Davanti ai manifestanti è stato esposto uno striscione con la scritta: «Oggi sciopero contro guerra e genocidio. Torino non si arruola». Il presidio si è svolto a poca distanza dagli stabilimenti di Leonardo e di altre aziende del comparto aerospaziale.
«È uno sciopero sui posti di lavoro, ma è anche uno sciopero sociale. Questa città è coinvolta pesantemente nell’economia di guerra», ha spiegato Maria, portavoce del coordinamento Torino per Gaza. Secondo gli organizzatori, la protesta punta a contestare lo sviluppo del polo aerospaziale torinese e l’incremento delle produzioni considerate a uso militare.
«Siamo qui per denunciare la creazione di questa cittadella dell’aerospazio, l’ampliamento di questa parte di produzione dual use e produzione bellica. In cui la città non si riconosce e assolutamente sono necessari tutt’altri investimenti», ha aggiunto la portavoce, sottolineando la necessità di politiche industriali e occupazionali alternative in vista delle difficoltà che stanno investendo il settore automotive.
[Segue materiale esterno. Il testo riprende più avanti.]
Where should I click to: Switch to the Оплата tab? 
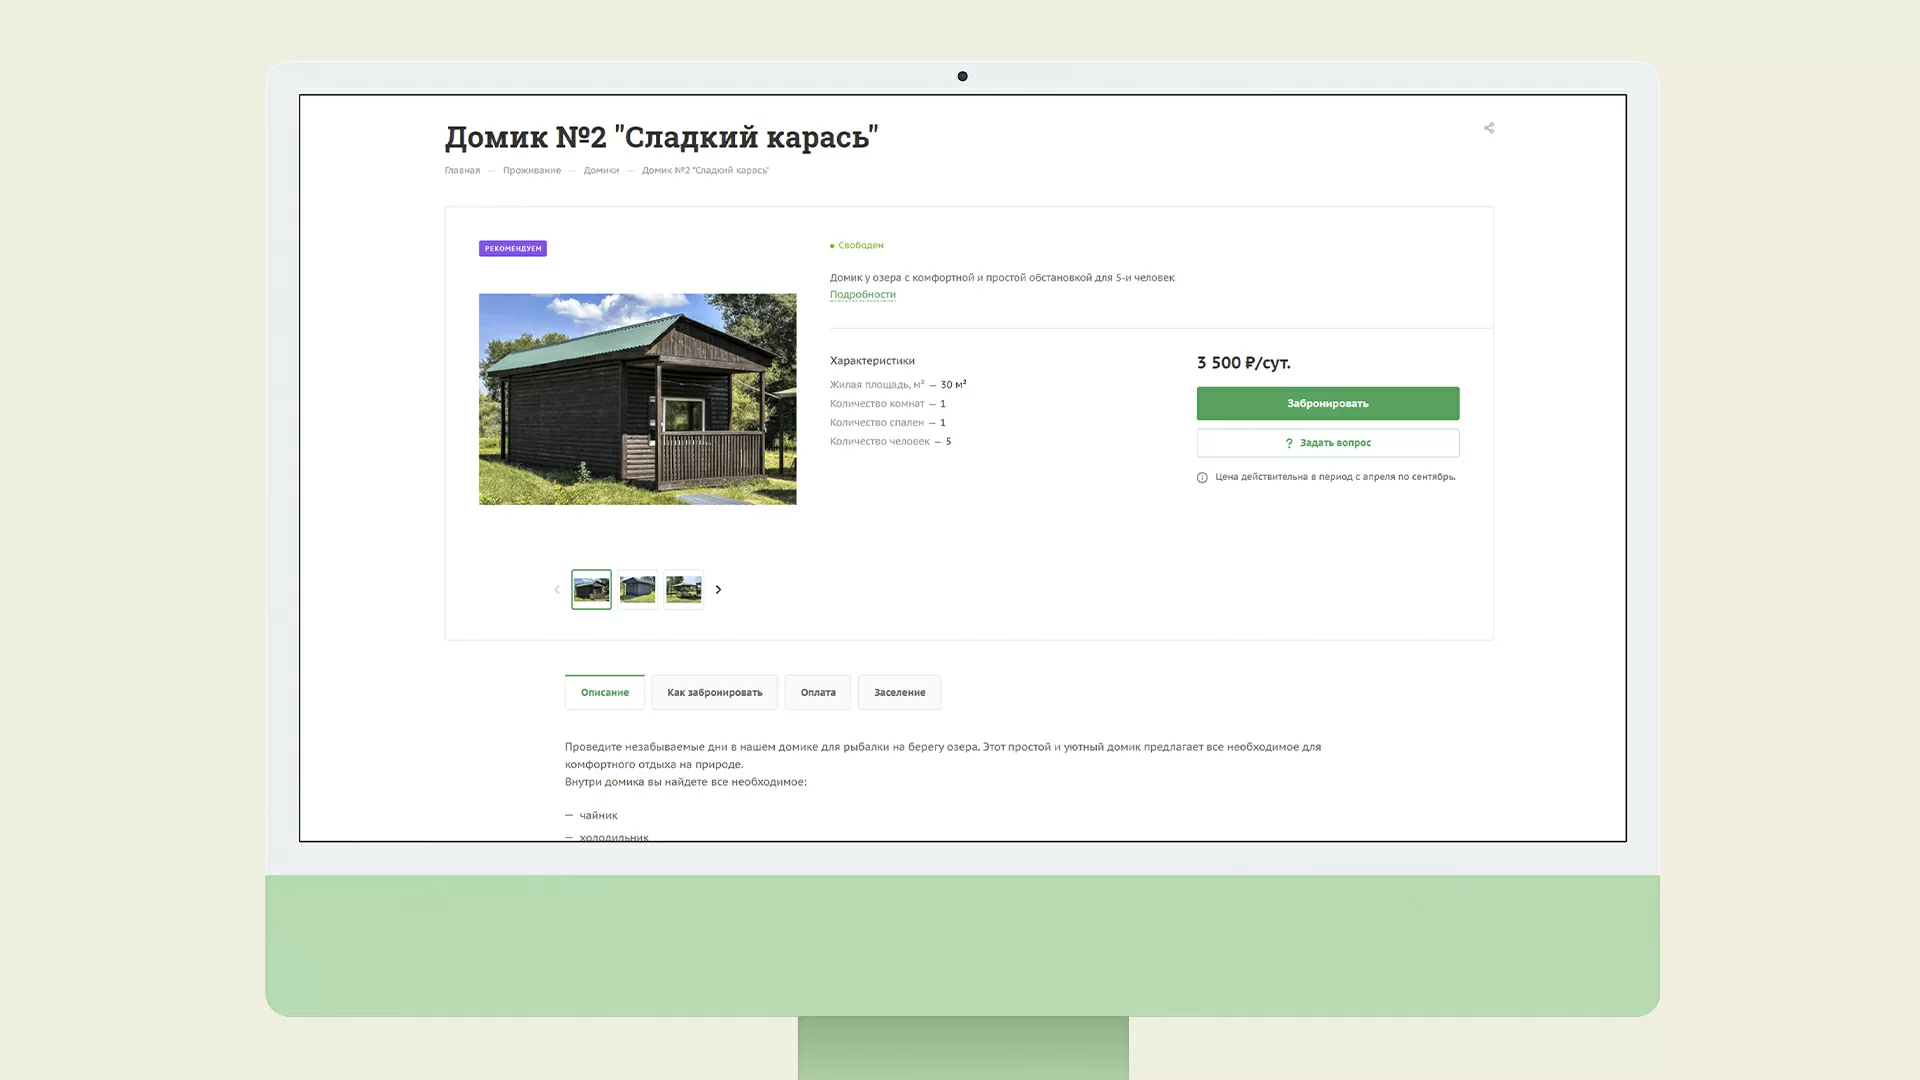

La manifestazione è stata seguita dalle forze dell’ordine. Per motivi di sicurezza è stata temporaneamente chiusa la stazione della metropolitana Marche, mentre la circolazione nell’area di piazza Massaua e in un tratto di corso Francia ha subito limitazioni.
Dal presidio è poi partito un corteo diretto verso il centro cittadino. «Visto che la polizia ha deciso di isolarci in questo tratto di strada, ci muoviamo verso la civiltà, dove ci sono le persone, per volantinare», hanno annunciato gli organizzatori dal palco.
Prima della partenza, gli attivisti hanno realizzato sull’asfalto, all’incrocio tra corso Francia e via Pietro Cossa, una grande scritta con vernice e pennelli: «Torino non si arruola», slogan scelto per caratterizzare l’intera giornata di mobilitazione contro la guerra e il riarmo.